### TASK REQUIREMENTS
Locate "Where should I click to: Sort" in the listing. Transcribe the line that contains it and every line that follows, through the last, omitting all pictures.

### EXTRACTED RECORDS
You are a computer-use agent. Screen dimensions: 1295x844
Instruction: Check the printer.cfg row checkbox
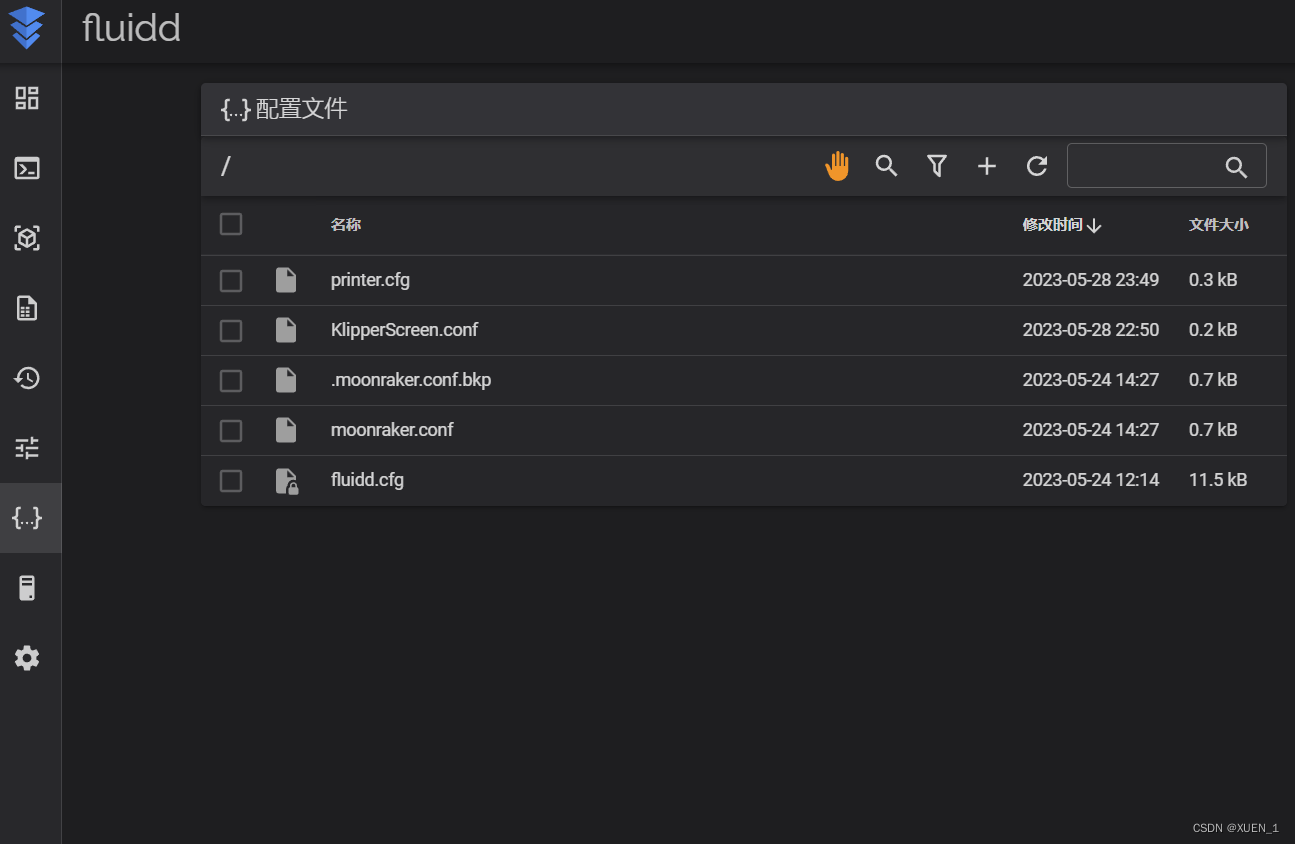[x=230, y=280]
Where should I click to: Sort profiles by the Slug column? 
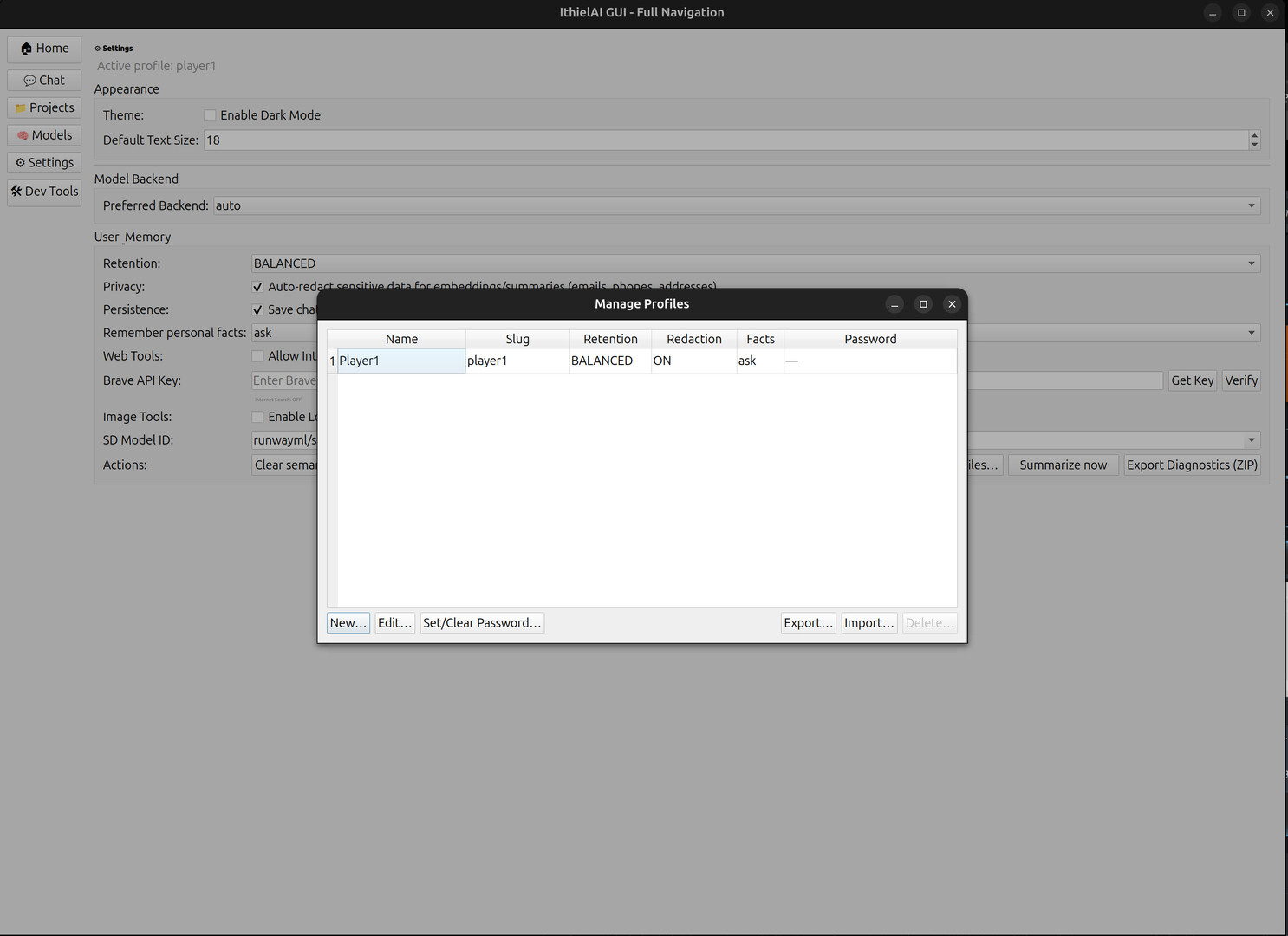[x=517, y=338]
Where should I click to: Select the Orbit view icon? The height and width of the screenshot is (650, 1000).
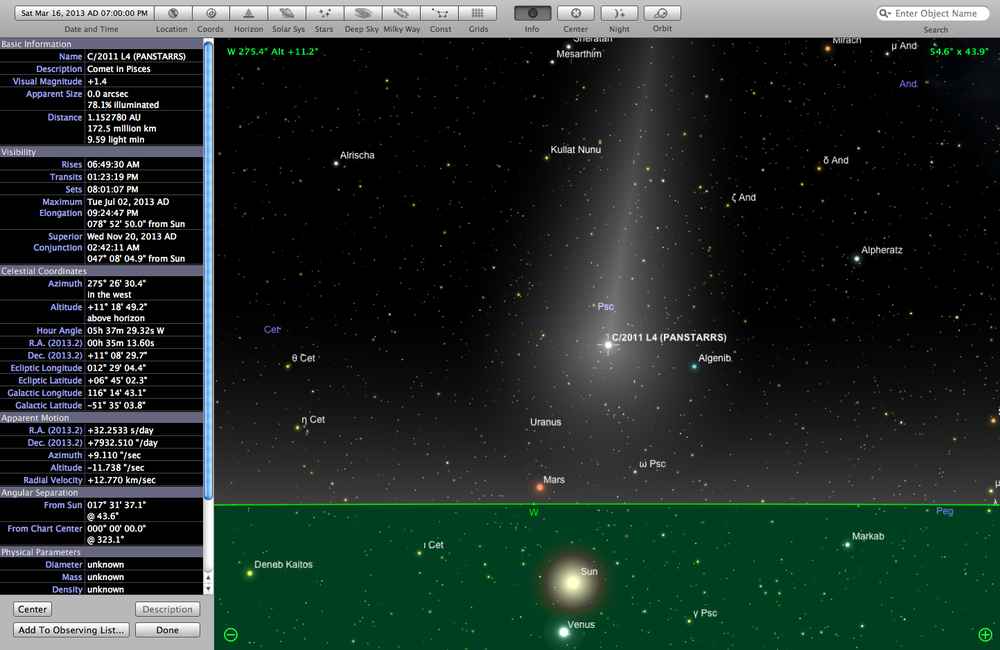tap(661, 14)
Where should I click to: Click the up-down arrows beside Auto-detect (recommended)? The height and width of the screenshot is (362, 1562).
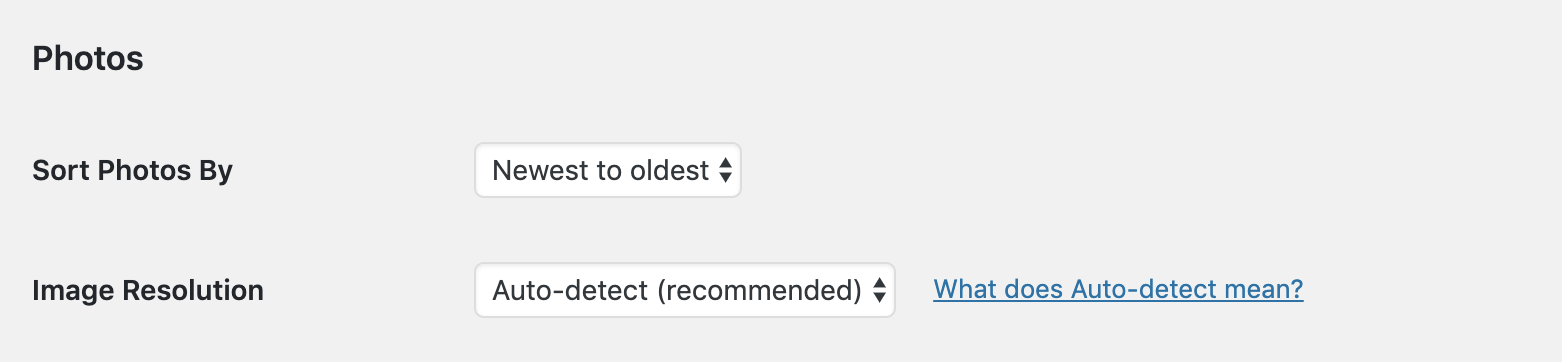pyautogui.click(x=879, y=290)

### TASK SOLUTION
Where should I click to: Sort profiles by the Slug column? 
[x=517, y=338]
Where should I click to: Select the Orbit view icon? The height and width of the screenshot is (650, 1000).
tap(661, 14)
Where should I click to: Click the up-down arrows beside Auto-detect (recommended)? The height and width of the screenshot is (362, 1562).
pyautogui.click(x=879, y=290)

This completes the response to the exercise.